### Your goal
If an entry holds a picture, leave that picture out. Give everything else again exactly.

### Study material
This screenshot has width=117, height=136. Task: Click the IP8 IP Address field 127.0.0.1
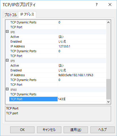pyautogui.click(x=82, y=46)
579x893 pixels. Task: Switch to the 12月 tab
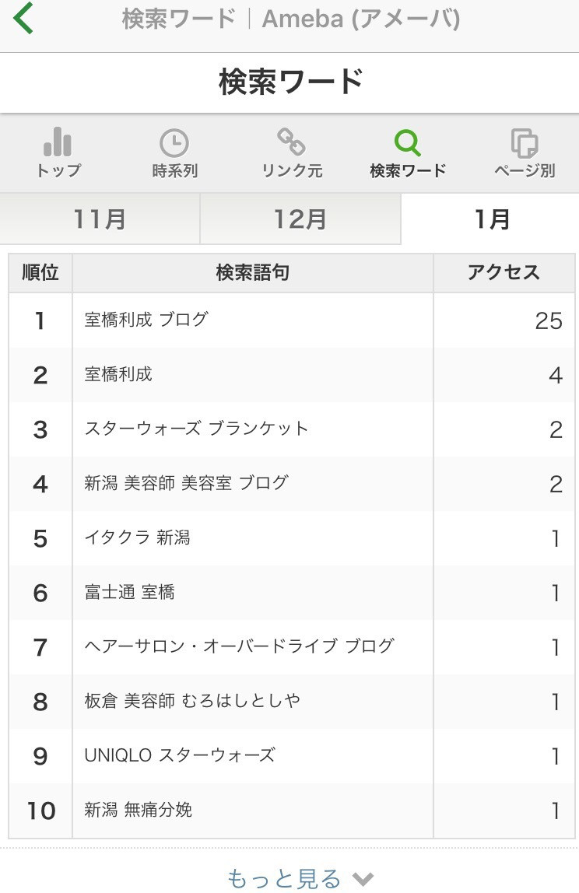300,219
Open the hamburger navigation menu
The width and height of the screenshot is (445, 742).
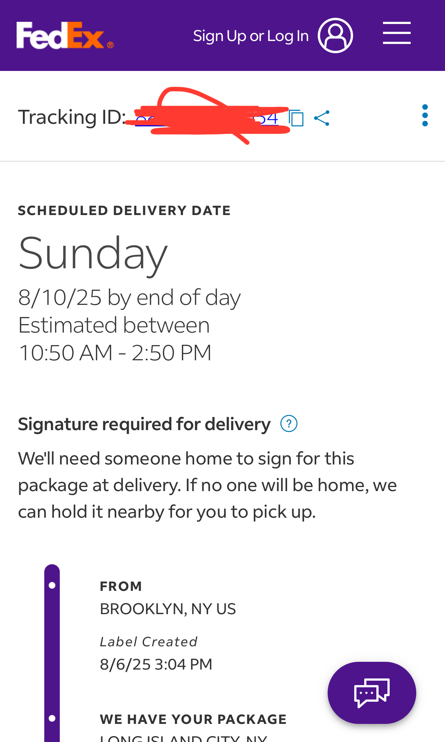(x=397, y=33)

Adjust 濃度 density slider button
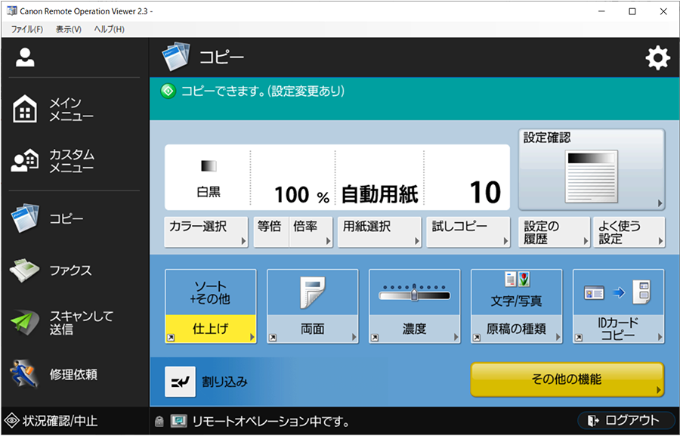tap(414, 306)
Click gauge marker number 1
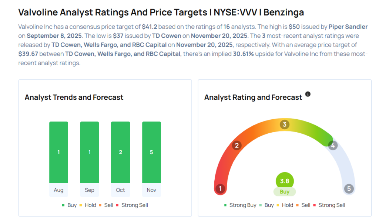379x222 pixels. pos(220,189)
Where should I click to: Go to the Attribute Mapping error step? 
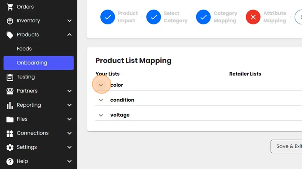253,17
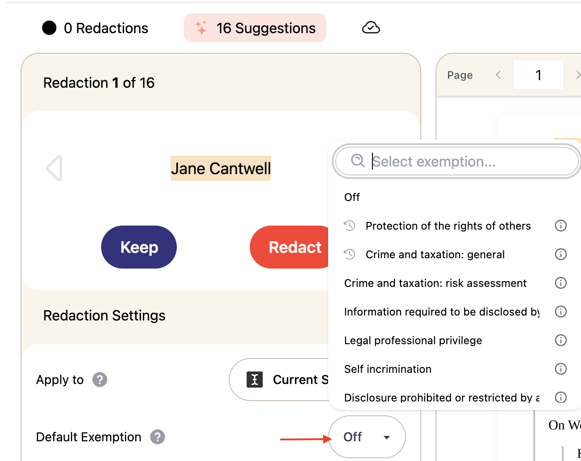
Task: Open the Default Exemption Off dropdown
Action: [x=367, y=437]
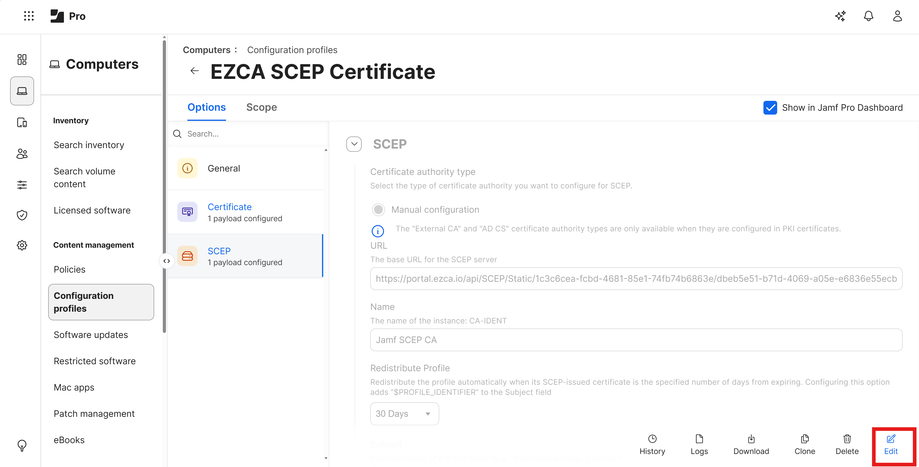Open the Settings gear in left rail
The width and height of the screenshot is (919, 467).
[x=22, y=245]
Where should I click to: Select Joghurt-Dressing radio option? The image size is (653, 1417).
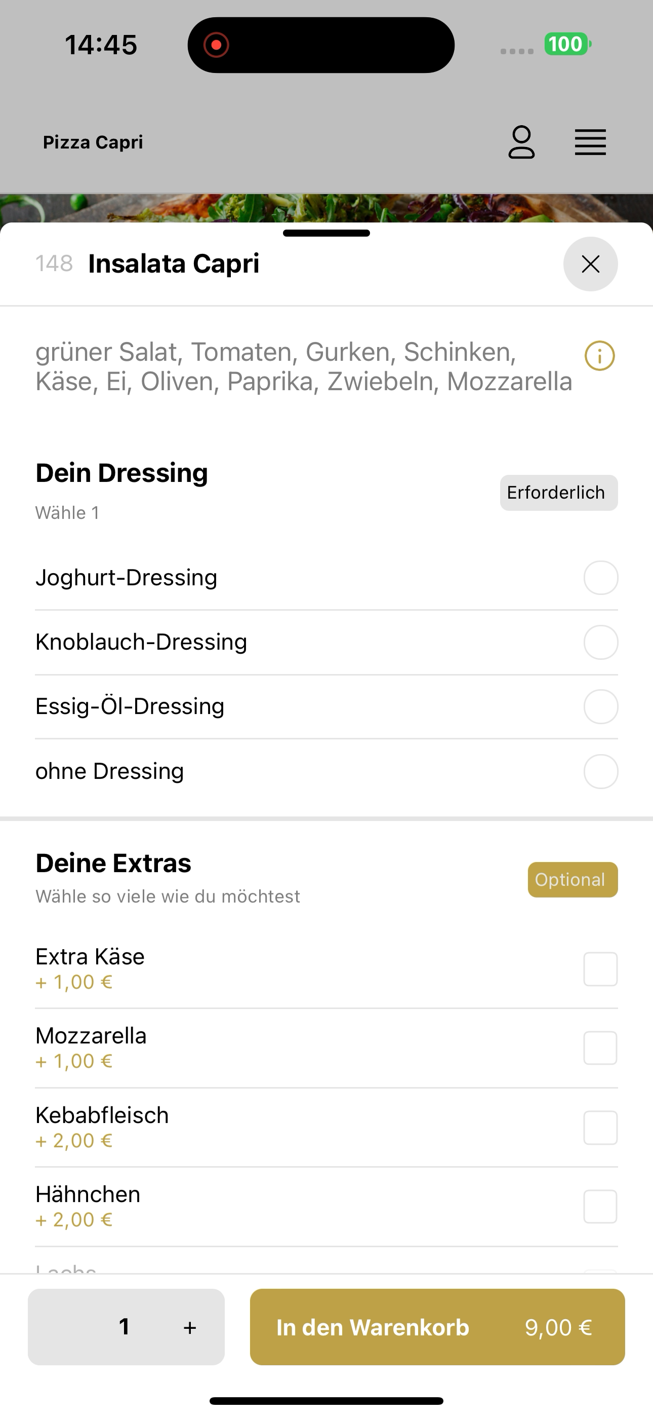click(601, 578)
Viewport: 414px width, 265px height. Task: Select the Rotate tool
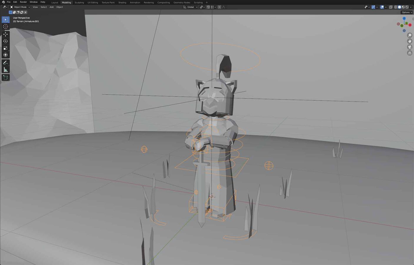point(5,41)
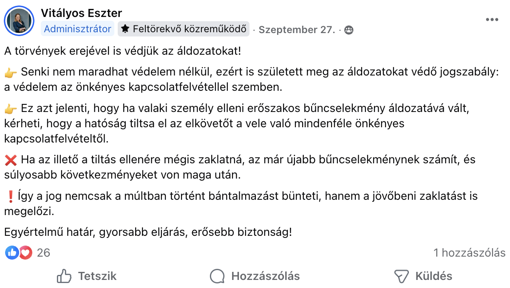The image size is (510, 288).
Task: Click the red X emoji in post
Action: (10, 160)

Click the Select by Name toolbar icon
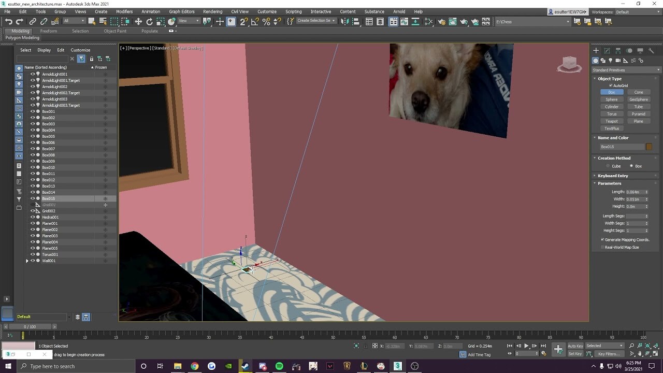(x=102, y=21)
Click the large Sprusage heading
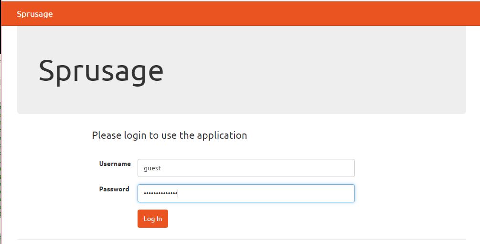Image resolution: width=480 pixels, height=244 pixels. coord(101,71)
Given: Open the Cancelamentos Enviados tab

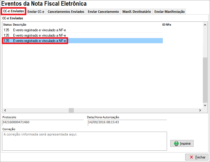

### The answer
This screenshot has width=117, height=136. Task: Click the IP8 IP Address field 127.0.0.1
pyautogui.click(x=82, y=46)
579x893 pixels. Task: Switch to the 12月 tab
300,219
Open the hamburger navigation menu
The width and height of the screenshot is (445, 742).
(x=397, y=33)

Adjust 濃度 density slider button
tap(414, 306)
Click gauge marker number 1
379x222 pixels. pos(220,189)
Where should I click to: Go to the Attribute Mapping error step? 
253,17
Task: Open the Default Exemption Off dropdown
Action: [x=367, y=437]
Open the Settings gear in left rail
The width and height of the screenshot is (919, 467).
[x=22, y=245]
Where should I click to: Select Joghurt-Dressing radio option? The image size is (653, 1417).
click(601, 578)
Viewport: 414px width, 265px height. Task: Select the Rotate tool
point(5,41)
The image size is (510, 288).
Task: Click the red X emoji in post
Action: (10, 160)

Click the Select by Name toolbar icon
(x=102, y=21)
Click the large Sprusage heading
Image resolution: width=480 pixels, height=244 pixels. coord(101,71)
Given: Open the Cancelamentos Enviados tab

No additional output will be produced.